Suara Gerindra memang mengalami kenaikan, namun kenaikannya tidak sebesar pencapaian Presiden Prabowo pada pemilu presiden 2024 yang melonjak hampir 15 persen dari 44,5 persen menjadi 58,59 persen. Sebaliknya Gerindra hanya naik 0,65 persen.

Hal ini menunjukkan bahwa dalam pemilu legislatif nanti, inovasi politik akan sangat menentukan masa depan Gerindra. Apalagi, dengan koalisi besar, pemilih akan sulit mengidentifikasi partai utama pendukung pemerintah, dan partai yang sekadar menjadi “pemanis”.

Ke depan, suara Gerindra akan dipengaruhi oleh konsolidasi internal. Namun, situasi tidak mudah karena hampir seluruh elite utama terkonsentrasi di lingkaran pemerintahan. Faktor penting lain dipengaruhi oleh stabilitas suara Prabowo dan kepuasan publik terhadap kinerja pemerintahan.

Tiga Skenario

Mari kita bayangkan tiga skenario yang mungkin terjadi beberapa tahun ke depan:

  1. Prabowo terpilih kembali dalam pemilu 2029, tetapi suaranya tidak mencapai 60 persen. Hal ini mungkin terjadi karena sulit bagi presiden untuk bisa melewati angka 61 persen pada periode kedua. Sebagai perbandingan, Presiden SBY meraih 60,85 persen pada pemilu 2009, dan Presiden Jokowi 55,5 persen pada Pemilu 2019.
  2. Prabowo menang dalam dua putaran pemilu presiden.
  3. Pemilu berlangsung dua putaran, tetapi belum bisa diprediksi siapa yang akan menang. Skenario ini bisa terjadi jika muncul ketidakpuasan terhadap kinerja pemerintah, ekonomi memburuk, atau hubungan Prabowo – Jokowi pecah kongsi.
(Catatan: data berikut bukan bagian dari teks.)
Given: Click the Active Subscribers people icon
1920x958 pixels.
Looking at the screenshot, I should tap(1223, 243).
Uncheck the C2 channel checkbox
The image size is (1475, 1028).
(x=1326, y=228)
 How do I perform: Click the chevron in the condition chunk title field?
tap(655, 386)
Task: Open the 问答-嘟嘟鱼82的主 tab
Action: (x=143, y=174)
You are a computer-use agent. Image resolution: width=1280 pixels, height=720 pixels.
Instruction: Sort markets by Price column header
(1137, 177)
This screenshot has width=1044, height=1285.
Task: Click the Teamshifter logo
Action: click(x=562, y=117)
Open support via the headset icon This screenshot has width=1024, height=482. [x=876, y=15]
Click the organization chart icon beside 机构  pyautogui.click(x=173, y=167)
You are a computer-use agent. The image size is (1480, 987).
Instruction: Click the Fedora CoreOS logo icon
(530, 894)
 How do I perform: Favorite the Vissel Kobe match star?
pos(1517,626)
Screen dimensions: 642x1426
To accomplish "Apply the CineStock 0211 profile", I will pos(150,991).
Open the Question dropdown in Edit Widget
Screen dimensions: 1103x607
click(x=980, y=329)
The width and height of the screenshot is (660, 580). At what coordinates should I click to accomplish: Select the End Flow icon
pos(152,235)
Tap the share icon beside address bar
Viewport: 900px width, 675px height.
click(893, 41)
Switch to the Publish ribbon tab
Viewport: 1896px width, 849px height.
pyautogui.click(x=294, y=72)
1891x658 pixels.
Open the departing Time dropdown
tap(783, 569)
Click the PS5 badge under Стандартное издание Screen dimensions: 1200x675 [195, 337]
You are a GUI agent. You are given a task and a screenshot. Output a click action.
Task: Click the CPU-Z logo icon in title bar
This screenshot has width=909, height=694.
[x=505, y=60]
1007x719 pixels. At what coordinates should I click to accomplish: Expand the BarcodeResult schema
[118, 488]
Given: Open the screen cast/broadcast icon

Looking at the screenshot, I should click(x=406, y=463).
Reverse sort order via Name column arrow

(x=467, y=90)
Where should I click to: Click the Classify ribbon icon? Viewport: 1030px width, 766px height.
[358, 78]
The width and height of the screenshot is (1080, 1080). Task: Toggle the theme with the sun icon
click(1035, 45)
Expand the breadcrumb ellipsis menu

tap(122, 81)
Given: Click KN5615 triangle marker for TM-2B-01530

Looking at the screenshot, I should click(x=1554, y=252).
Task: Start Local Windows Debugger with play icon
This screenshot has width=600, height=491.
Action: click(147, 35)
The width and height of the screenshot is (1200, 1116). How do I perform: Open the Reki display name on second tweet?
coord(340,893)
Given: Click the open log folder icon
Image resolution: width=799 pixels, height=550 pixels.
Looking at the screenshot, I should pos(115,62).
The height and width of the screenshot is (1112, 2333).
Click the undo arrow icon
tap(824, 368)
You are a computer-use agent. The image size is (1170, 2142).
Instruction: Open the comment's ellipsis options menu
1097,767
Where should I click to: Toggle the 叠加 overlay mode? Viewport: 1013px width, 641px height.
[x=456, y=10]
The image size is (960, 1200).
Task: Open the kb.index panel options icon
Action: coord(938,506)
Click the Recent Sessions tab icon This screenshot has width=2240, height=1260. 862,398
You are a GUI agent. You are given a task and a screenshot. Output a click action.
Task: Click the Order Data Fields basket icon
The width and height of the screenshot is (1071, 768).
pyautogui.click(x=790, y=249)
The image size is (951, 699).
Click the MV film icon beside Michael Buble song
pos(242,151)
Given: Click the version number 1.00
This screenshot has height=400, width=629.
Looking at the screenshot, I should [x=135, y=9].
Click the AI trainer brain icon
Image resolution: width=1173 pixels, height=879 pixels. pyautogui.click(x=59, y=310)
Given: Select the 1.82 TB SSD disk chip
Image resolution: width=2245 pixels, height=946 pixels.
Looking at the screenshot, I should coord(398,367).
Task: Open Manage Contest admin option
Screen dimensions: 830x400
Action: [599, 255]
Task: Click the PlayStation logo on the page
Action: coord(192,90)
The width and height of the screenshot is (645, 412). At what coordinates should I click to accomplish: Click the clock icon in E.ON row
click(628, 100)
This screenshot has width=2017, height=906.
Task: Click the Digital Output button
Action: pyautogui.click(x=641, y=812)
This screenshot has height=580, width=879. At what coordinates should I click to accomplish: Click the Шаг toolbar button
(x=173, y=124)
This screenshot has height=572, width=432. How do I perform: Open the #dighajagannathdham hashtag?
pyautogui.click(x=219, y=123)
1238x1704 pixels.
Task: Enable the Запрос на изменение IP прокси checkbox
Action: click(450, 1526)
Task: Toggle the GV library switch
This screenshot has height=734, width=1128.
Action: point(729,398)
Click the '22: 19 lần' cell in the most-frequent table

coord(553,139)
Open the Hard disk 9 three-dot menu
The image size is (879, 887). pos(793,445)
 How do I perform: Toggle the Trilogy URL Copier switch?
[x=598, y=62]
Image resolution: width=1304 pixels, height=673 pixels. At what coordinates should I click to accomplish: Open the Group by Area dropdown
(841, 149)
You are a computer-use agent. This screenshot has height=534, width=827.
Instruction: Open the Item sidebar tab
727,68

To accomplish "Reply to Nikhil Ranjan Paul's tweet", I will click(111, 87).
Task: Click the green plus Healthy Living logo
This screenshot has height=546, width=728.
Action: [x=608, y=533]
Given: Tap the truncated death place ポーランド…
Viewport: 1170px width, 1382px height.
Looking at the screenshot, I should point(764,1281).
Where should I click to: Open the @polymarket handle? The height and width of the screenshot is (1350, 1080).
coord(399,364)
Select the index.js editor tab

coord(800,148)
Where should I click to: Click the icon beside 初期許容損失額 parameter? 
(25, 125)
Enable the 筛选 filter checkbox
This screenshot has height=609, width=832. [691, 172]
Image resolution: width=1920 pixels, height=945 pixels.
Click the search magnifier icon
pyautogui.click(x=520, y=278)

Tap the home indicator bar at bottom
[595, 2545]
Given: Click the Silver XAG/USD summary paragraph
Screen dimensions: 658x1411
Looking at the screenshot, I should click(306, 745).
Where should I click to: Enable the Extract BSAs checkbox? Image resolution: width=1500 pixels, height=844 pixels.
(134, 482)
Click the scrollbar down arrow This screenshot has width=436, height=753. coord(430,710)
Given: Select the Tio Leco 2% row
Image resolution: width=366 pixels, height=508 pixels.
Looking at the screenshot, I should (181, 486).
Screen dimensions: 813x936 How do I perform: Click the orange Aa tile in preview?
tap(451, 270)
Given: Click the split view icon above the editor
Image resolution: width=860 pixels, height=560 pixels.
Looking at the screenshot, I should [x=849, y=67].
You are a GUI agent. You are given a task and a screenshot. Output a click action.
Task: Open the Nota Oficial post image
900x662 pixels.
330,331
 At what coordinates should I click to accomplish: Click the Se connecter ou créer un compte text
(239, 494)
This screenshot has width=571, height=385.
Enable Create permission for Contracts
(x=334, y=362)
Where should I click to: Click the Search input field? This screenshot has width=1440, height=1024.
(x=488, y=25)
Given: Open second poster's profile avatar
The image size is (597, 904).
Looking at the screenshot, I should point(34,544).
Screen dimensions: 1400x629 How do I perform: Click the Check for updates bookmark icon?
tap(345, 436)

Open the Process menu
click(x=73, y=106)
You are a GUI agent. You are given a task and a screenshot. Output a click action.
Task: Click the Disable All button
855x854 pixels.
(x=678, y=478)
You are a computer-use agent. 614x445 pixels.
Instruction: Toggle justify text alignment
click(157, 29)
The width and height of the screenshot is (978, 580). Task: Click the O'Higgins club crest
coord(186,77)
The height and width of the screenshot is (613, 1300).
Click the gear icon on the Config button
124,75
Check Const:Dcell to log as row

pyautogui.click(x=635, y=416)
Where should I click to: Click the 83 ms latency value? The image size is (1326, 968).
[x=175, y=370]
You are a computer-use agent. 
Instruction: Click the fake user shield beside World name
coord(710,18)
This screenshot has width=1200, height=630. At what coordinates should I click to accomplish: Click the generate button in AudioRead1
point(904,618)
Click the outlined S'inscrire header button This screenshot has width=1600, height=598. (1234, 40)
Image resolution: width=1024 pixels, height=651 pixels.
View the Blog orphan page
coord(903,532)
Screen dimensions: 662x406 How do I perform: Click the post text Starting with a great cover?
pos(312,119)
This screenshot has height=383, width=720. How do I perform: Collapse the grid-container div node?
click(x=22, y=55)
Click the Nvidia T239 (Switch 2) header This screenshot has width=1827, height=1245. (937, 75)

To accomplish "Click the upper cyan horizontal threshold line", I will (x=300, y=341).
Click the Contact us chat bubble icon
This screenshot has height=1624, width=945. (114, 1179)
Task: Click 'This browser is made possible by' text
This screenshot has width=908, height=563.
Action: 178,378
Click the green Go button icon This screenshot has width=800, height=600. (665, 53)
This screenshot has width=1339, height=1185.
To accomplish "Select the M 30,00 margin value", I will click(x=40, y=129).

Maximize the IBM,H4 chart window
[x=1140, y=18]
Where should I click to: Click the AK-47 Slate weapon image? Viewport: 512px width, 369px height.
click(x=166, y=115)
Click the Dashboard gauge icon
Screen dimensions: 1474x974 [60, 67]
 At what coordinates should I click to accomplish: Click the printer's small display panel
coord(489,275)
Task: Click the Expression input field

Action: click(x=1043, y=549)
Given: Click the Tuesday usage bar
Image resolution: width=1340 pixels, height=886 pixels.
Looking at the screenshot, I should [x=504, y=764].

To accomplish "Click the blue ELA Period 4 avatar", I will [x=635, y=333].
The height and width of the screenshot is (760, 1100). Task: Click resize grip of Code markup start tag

Terhadap 3 skenario ini bagaimana posisi Gerindra?

  1. Gerindra bisa menjadi pemenang Pemilu Legislatif 2029 bila kepuasan publik terhadap pemerintah stabil dan elektabilitas Prabowo konsisten di atas 60 persen.
  2. Sebagai partai yang identik dengan Prabowo, bila elektabilitas Prabowo turun di bawah 45 persen, akan sulit bagi Gerindra menjadi partai pemenang.
  3. Gerindra tetap berpeluang berada di tiga besar bila terjadi konflik internal partai kompetitor, meskipun situasi ekonomi memburuk atau terjadi ketidakpuasan terhadap pemerintahan.
Sumber foto: INSTAGRAM GERINDRA

Suara Prabowo

Dalam Pemilu 2024 lalu kemenangan presiden Prabowo banyak ditopang oleh peningkatan suara yang tajam pada dua provinsi utama, yaitu Jawa Tengah (naik 5,37%) dan Jawa Timur (naik 5,08%). Sebaliknya, suara Prabowo mengalami penurunan tinggi di Aceh (turun 2,68%) dan Sumatera Barat (turun 2,36%). Dari analisis perbandingan suara Prabowo dalam dua pemilu ditemukan standar deviasi sebesar ±1,85%. Angka ini bisa menjadi threshold untuk melihat kenaikan dan penurunan tajam perolehan suara Prabowo pada 2019 dan 2024 (lihat grafis).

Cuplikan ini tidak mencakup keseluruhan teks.